| viernes, 09 de abril de 2010 h |

Antonio González es periodista del diario ‘Público’

A nadie le pueden quedar muchas dudas de que las ciudades se han convertido en el hábitat natural del ser humano a nivel global. Aunque la mitad de la población mundial sigue residiendo en el ámbito rural, el avance de las urbes es imparable y, según las previsiones de la Organización Mundial de la Salud (OMS) para el año 2050, es decir, dentro de un suspiro si medimos el tiempo en términos históricos, siete de cada diez seres humanos vivirán en ciudades. Además, se trata de un camino de no retorno, ya que una vez llegados a la ciudad, pocos vuelven al campo.

Las ciudades representan lo mejor y lo peor de nuestra especie. Sin ellas nunca hubiera sido posible el progreso científico e industrial, incluyendo los avances médicos, la cultura o el arte. Sin embargo, y sobre todo las urbes mastodónticas que proliferan en la mayoría de los países en vías de desarrollo, albergan lo peor de lo que es capaz el ser humano. Lejos de la aparente pulcritud de las grandes y capitales europeas o norteamericanas, las megalópolis africanas o asiáticas acogen a un número ingente de ciudadanos que en la mayoría de los casos malviven en condiciones higiénico-sanitarias deplorables.

Pero tampoco el primer mundo se libra de las amenazas que el ambiente urbano representa para la salud. Polución, accidentes de tráfico, inseguridad, enfermedades infecciosas como la tuberculosis son algunos de los enemigos más visibles, pero no hay que olvidar otro que, desde su invisibilidad, representa también una amenaza considerable, como es el estrés. En efecto, el frenético ritmo de vida que sufren los habitantes de las grandes capitales, siempre corriendo de aquí para allá, con presiones laborales, sedentarismo, comida basura y adicciones varias, acaba, como es lógico, repercutiendo de manera seria en la salud, y lo peor es que las víctimas ni siquiera son capaces de identificar a su verdadero enemigo.

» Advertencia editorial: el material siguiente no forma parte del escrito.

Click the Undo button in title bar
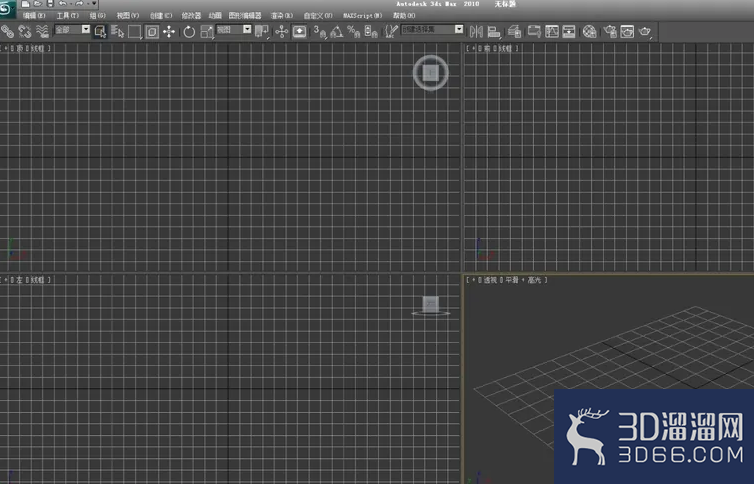This screenshot has height=484, width=754. pos(63,4)
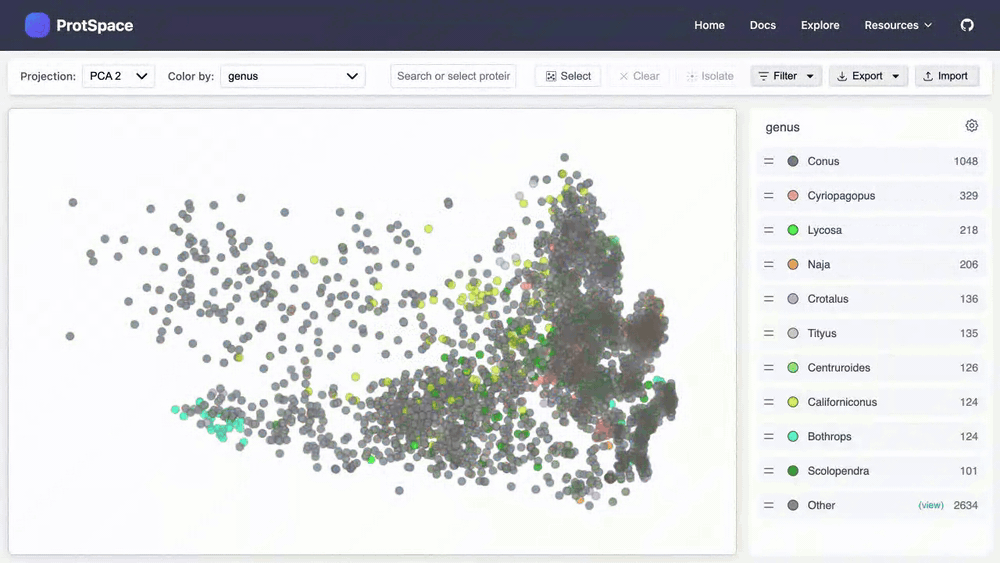1000x563 pixels.
Task: Click the drag handle beside Tityus
Action: click(x=769, y=333)
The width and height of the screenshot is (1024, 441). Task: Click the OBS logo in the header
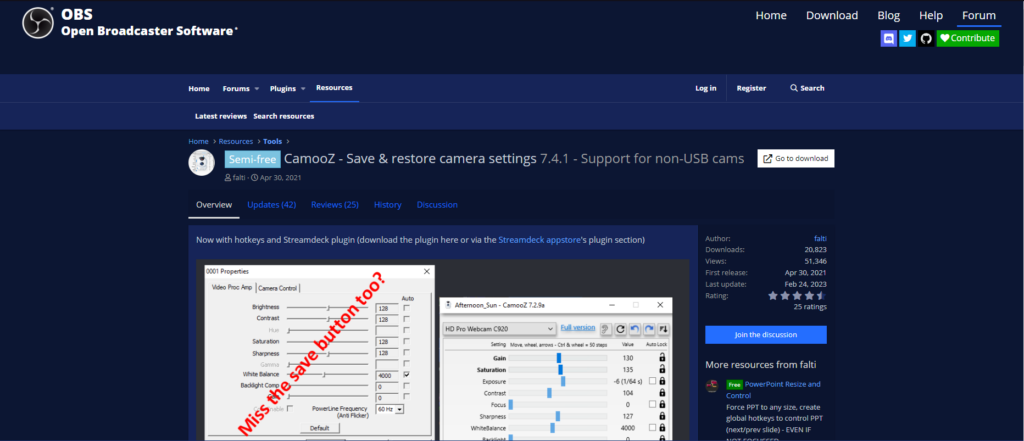[x=38, y=22]
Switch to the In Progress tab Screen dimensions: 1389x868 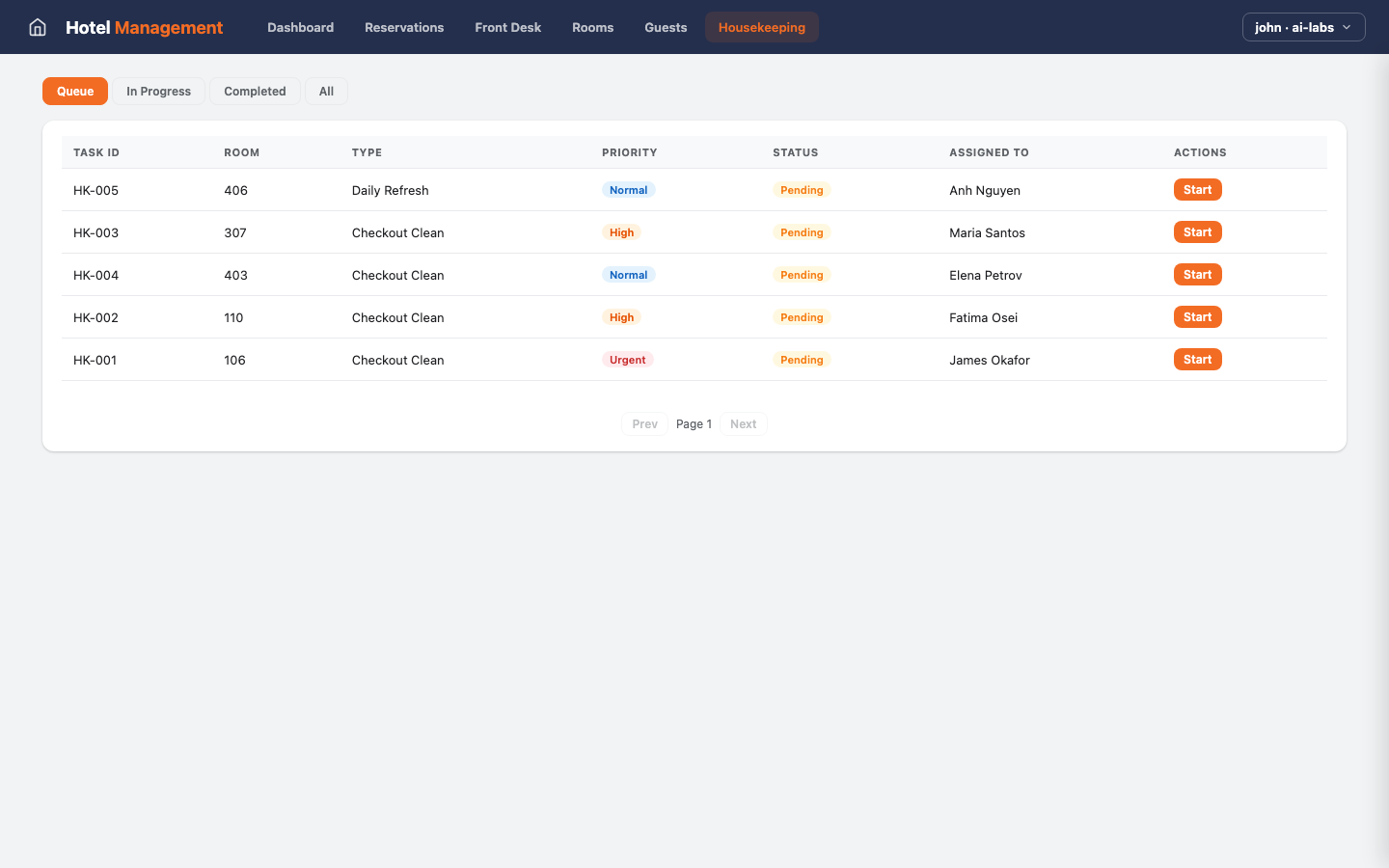(x=158, y=92)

Dicen que Nueva York, la ciudad de ciudades, no es sitio para viejos o enfermos, y mucho menos si no tienen dinero. La realidad es que en las grandes capitales el cuidado de la salud es la gran ausente, es lo último cuando debería ser lo primero. Por eso este año ha sido todo un acierto que la OMS haya decidido dedicar el Día Mundial de la Salud a los desafíos que supone la vida urbana para la salud. Entre sus objetivos, en apariencia modestos pero en la práctica muy difíciles de llevar a cabo, figuraba que quienes están al frente de las ciudades dedicaran un día de la semana pasada a actividades relacionadas con el fomento de la salud, como por ejemplo cerrar calles al tráfico rodado. Al margen del éxito de estas iniciativas colectivas, lo que sí podemos hacer quienes vivimos en ciudades es hacer caso por una vez del llamamiento de la OMS y tratar de abrir nuestros propios espacios saludables. Que no todo sea el trabajo, las prisas, la polución o el estrés, porque para eso es mejor dejarlo todo y volverse al campo.